Holy crap!! I have been doing this electrical crap for nearly 40 years and that is the most concisely researched, technically accurate engineering solution I have ever seen!
You are the grand master of electrical engineering Occy. :lol:


----------



## bildad

Righto mate, if you just want to run a sounder you have heard all the options available to you, should have cleared things up for ya :shock: 
Now you were saying you wanted to run an electric motor at some stage.
Basically your motor will draw 1 amp for every pound of thrust eg I have an Minn Kota 55lb motor, at full noise I will be drawing 55 Amps from the battery.
For this you will need a deep cycle battery (and it will run your sounder as well) now there are many deep cycle batteries out there, but I can safely say that there is only one type you need to concern yourself with AGM (Absorbed Glass Mat) you can install them upside down if you want to.
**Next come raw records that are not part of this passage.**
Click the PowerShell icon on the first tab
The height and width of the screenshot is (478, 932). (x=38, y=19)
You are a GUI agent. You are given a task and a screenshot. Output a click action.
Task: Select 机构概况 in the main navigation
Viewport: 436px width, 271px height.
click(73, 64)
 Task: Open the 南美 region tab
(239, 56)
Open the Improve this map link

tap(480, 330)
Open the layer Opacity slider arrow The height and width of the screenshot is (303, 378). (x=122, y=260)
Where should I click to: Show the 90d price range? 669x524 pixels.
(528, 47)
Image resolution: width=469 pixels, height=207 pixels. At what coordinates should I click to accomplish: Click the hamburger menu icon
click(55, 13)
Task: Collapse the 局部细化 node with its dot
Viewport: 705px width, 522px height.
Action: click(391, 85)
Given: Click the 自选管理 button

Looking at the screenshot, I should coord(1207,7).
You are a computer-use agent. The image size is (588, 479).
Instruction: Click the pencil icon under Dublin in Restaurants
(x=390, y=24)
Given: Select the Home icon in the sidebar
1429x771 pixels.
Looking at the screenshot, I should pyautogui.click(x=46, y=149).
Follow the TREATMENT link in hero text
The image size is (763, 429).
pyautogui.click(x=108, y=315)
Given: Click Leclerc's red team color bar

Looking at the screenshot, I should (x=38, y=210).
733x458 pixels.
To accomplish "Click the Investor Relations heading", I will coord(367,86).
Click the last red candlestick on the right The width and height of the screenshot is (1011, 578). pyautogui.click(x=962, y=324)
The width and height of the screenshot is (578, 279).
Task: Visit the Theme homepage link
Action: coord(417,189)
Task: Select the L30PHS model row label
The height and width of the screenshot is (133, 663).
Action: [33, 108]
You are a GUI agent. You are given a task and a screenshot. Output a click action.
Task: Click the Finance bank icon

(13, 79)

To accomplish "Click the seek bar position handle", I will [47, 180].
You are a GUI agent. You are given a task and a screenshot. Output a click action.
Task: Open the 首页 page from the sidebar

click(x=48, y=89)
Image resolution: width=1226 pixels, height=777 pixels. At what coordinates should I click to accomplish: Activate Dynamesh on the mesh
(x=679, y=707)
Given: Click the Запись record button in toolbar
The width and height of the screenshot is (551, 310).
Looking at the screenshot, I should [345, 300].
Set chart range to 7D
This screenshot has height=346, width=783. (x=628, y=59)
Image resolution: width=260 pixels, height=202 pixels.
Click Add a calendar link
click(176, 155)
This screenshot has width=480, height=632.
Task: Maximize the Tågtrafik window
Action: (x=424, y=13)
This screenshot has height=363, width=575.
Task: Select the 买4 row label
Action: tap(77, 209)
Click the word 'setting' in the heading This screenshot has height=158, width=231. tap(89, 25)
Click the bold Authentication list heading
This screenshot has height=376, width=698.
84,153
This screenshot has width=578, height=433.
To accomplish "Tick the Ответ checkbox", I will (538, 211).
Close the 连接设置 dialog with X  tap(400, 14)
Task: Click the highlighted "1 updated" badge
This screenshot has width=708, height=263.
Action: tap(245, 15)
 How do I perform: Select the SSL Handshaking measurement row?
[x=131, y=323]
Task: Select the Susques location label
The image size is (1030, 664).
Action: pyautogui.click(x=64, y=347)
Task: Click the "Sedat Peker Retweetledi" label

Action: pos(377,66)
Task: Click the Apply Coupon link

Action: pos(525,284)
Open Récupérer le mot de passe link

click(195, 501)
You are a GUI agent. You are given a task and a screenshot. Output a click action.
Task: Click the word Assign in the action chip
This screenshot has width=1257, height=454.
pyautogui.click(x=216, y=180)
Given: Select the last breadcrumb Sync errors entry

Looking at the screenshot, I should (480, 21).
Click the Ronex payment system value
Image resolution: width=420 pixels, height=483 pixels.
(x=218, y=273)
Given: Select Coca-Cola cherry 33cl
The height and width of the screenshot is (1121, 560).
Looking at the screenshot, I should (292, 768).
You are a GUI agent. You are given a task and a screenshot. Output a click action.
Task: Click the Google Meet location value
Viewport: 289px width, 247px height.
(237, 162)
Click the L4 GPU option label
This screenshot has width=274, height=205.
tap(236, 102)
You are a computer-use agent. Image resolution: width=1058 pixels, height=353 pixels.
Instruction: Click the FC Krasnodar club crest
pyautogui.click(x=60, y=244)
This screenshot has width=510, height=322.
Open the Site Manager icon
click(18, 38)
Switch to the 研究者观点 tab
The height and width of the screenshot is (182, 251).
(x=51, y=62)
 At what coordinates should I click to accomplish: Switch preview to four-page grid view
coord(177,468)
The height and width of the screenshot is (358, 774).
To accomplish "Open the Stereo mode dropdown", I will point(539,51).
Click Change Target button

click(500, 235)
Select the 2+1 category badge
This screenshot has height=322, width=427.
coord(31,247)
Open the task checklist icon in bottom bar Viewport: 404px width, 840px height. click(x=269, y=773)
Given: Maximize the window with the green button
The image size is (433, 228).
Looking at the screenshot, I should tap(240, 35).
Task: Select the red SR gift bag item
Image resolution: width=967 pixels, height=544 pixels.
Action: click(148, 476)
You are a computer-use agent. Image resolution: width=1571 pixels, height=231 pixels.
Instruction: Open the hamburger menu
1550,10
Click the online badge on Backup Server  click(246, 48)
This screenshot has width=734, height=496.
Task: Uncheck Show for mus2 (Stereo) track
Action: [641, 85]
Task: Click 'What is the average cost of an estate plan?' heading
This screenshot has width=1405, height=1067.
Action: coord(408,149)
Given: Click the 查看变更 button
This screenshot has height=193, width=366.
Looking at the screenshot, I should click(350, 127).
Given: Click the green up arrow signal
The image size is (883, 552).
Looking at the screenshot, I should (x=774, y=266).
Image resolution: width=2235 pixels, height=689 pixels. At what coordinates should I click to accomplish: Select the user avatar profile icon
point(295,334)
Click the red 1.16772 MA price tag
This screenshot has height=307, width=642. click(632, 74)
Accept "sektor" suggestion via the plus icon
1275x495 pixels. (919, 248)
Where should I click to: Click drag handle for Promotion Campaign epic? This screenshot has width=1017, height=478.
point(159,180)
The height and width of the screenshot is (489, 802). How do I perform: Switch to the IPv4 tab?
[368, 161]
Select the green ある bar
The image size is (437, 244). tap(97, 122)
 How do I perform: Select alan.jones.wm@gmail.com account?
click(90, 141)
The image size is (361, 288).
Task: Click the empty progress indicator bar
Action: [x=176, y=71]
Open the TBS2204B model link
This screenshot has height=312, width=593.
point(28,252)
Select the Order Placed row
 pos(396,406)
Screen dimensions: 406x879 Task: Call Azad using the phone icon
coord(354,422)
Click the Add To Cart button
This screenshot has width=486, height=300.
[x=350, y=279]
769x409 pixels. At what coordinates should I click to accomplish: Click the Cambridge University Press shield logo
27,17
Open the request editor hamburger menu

You can get a deep cycle Lithium for the Job but it will be very expensive!!!!! 
The batteries are heavy I have a 120ah AGM weighs 32kg but I get 12 hours of fishing speed use out of it which exhausts the battery to 30-40% of its full charge, (same as SLA you don't want to run these flat).
You will also need a dedicated charger to charge the AGM Ctek are probably the best but I bought a Projecta and depending on what size battery you get will determine how many Amp charger to get, Rule of thumb is 10% of the battery size. 100 Ah Batt = 10Amp charger.
The other thing AGM has over other deep cycle wet cell batteries is their self discharge rates, A regular deep cycle will lose 3-5% of its original charge per week, AGM 5% per year and AGM charges faster as well.
There you go all the homework done for you. ;-) 
Now about that carton o Tasty Piss


----------



## bildad

Occy , I originally powered my first sounder Cuda 300 (lowrance X4 equivalent) with Metabo 10.8 Volt 1.3Ah lithium batteries and it would run easy 8 hours without backlight on. Not withstanding quality of the cells used in this el cheapo set up It would be certainly worth the experiment.


----------



## MrX

Occy, I recon a budding electrical expert could adapt the batteries from that drill to run a sounder.

Meanwhile, for us dummies, a fully assembled Rechargeable Li-ion Battery 12V 4800mAh, with charger = AU $15.42 delivered.

http://www.ebay.com.au/itm/Recharge...ronics_Batteries_Chargers&hash=item1e733c81f5


----------



## Zonbie

Now that's what I am talkin' about............. Excellent find, and thanks for sharing.

I'm off to buy me one now............ Perfect for my particular use.


----------